[Material provided]
·····

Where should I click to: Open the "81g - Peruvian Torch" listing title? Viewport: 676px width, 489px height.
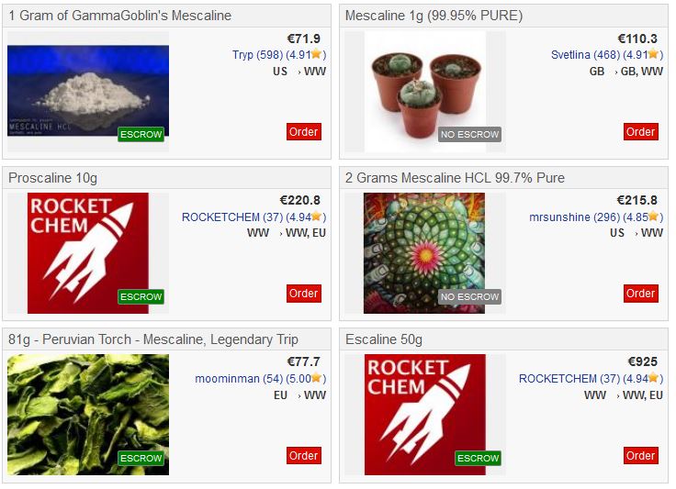pyautogui.click(x=153, y=339)

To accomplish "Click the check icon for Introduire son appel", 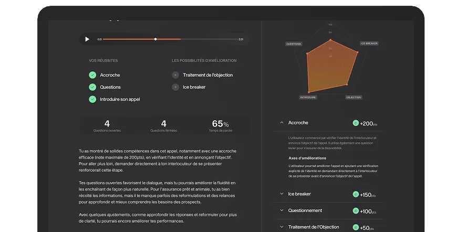I will [x=92, y=99].
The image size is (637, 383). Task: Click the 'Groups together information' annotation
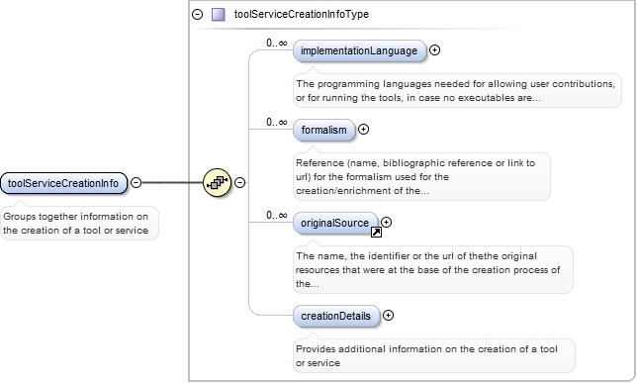click(x=79, y=224)
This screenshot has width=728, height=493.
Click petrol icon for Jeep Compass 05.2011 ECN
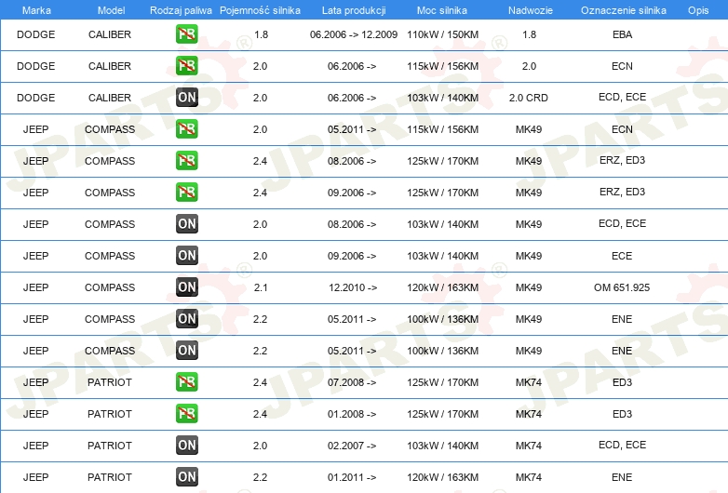coord(186,129)
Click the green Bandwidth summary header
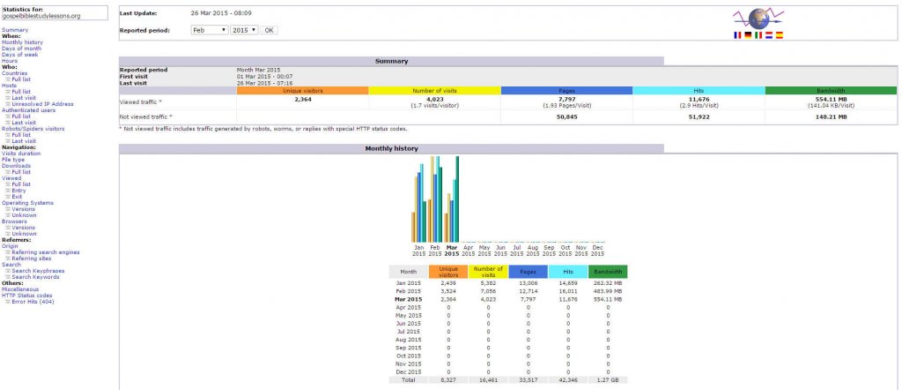 pos(831,90)
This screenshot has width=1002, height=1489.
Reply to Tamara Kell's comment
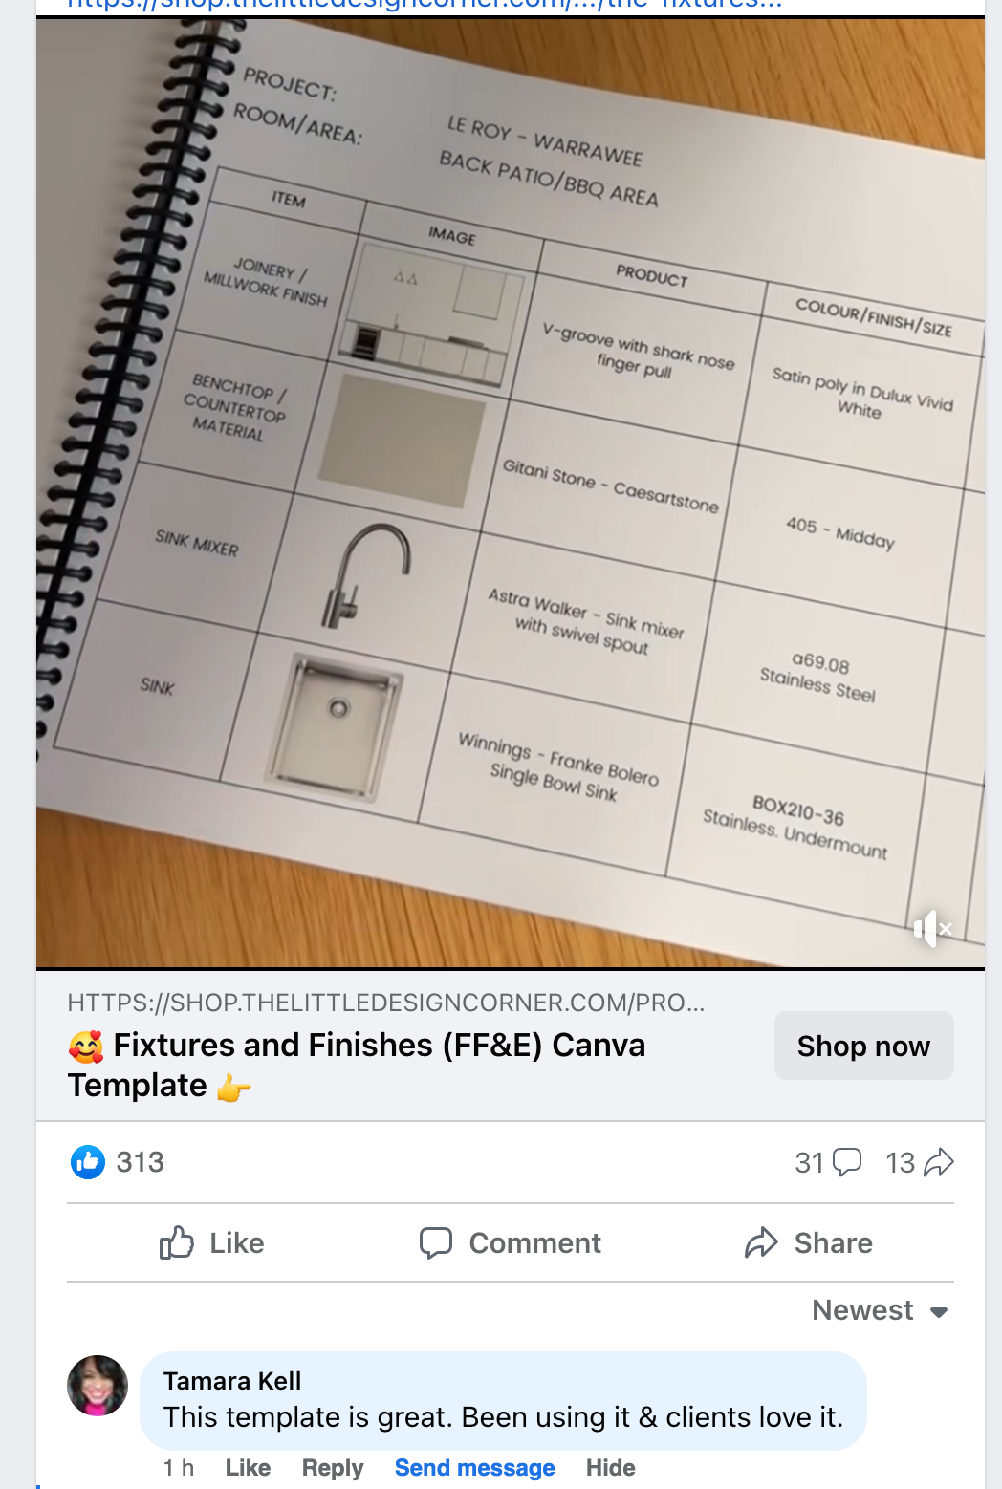point(333,1468)
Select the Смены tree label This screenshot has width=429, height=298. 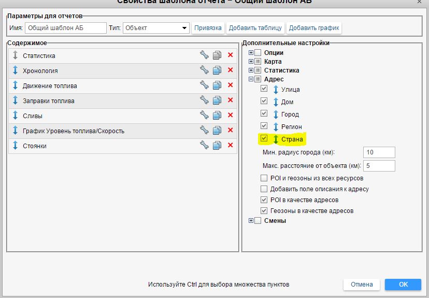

·····

[Work task] Everything from the line containing "This screenshot has width=728, height=493." to the last line of the listing above is to be written out exactly, except the pictures, and nothing else.

[Result of this task]
This screenshot has width=728, height=493.
Click petrol icon for Jeep Compass 05.2011 ECN
coord(186,129)
Click the green Bandwidth summary header
 pos(831,90)
This screenshot has width=1002, height=1489.
Reply to Tamara Kell's comment
point(333,1468)
Select the Смены tree label This screenshot has width=429, height=298. 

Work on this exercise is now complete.